For studies on small to intermediate scales ( $≤10°$), an adaptation of the gamma-ray point source analysis, which has been published previously [7], is used. The primary difference between the previous analysis and the current analysis is that no cosmic-ray background rejection cuts are made. These cuts removed over 90% of the events, so the analysis reported here uses nearly 10 times the number of events of the previous analysis. Like the previous analysis, a signal map is made based on the arrival direction of each event. A background map is also created using the “direct integration” technique [7], in which two-hour intervals are used to calculate the background. Because of this two-hour interval, the analysis is relatively insensitive to features larger than $∼30°$ in right ascension (RA); a different analysis of the Milagro data sensitive to larger features has been performed and is presented elsewhere [6].

In the gamma-ray point source analysis, the signal and background maps are smoothed with a square bin of size $2.1°/cos⁡(δ)$ in RA by 2.1° in declination ( $δ$), which is optimal for Milagro’s angular resolution. However, the bin size may be increased to improve the sensitivity to larger features, with a maximum size of about 10° for $δ<60°$ (for $δ>60°$, the RA bin width $10°/cos⁡(δ)$ becomes too large for the 30° background interval). The significance is calculated using the method of Li and Ma [8].

The analysis has been applied to data collected between July 2000 and August 2007. Events were required to have a zenith angle $<45°$ and nFit $≥20$, where nFit is the number of PMTs used in the angle fit. With these cuts, the data set consists of $2.2×1011$ events with a median energy of $∼1 TeV$ and an average angular resolution of $<1°$. Figure 1 shows the map of significances made with 10° smoothing and no cuts to discriminate gamma rays from charged cosmic rays. The Cygnus region, which has previously been shown to emit TeV gamma rays [9], is clearly visible. The excesses labeled “region $A$” and “region $B$” are seen with peak significances of $15.0σ$ and $12.7σ$, respectively. These are pretrial significances because the location and extent of the excesses were determined by examining the data.
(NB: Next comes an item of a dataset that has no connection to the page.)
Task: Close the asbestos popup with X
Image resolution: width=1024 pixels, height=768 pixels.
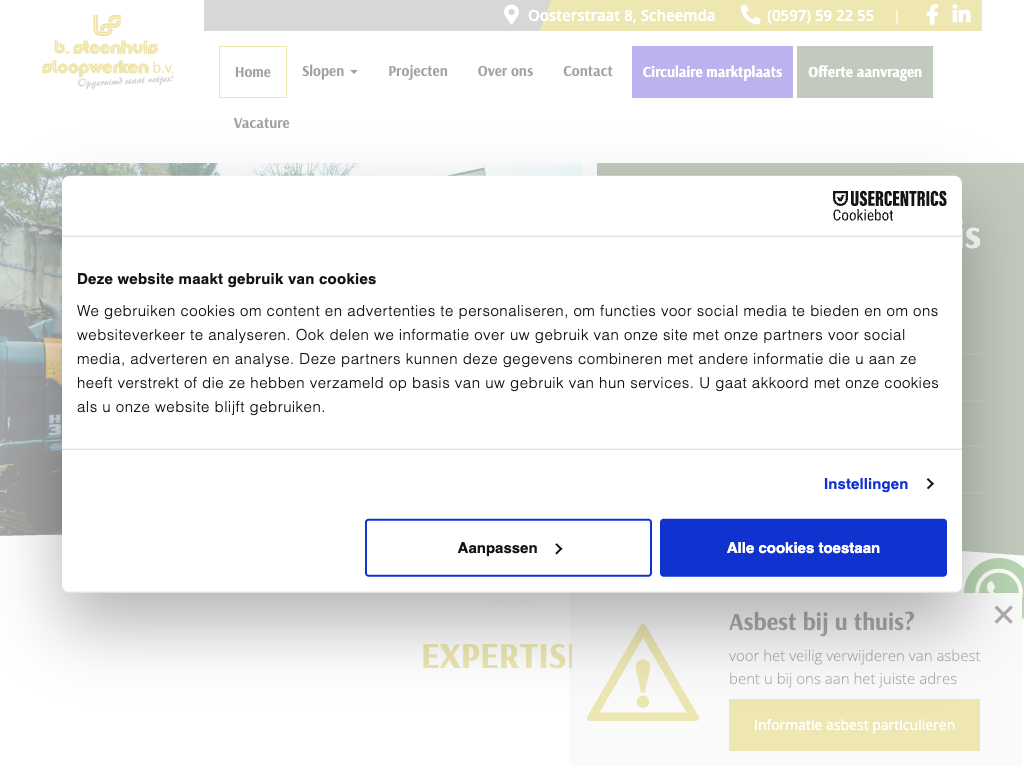Action: point(1003,614)
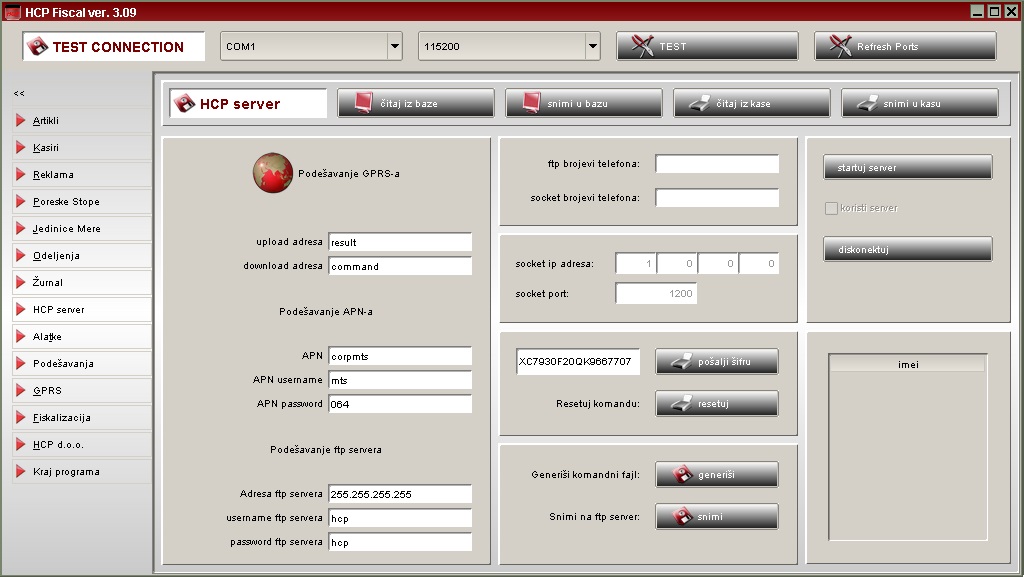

A map such as shown in Fig. 1 has a few 100 000 independent bins, but given the high statistical significance many maps could be examined and the post-trial’s significance would be reduced by $<1σ$. The fractional excess relative to the cosmic-ray background is $∼6×10-4$ for region $A$ and $∼4×10-4$ for region $B$. Note that both excesses are paralleled by regions of deep deficit; this is a known effect of the analysis due to the fact that regions $A$ and $B$ are included in the background calculation of neighboring areas in RA. Therefore, the excess raises the background calculation above its actual value, resulting in an apparent deficit.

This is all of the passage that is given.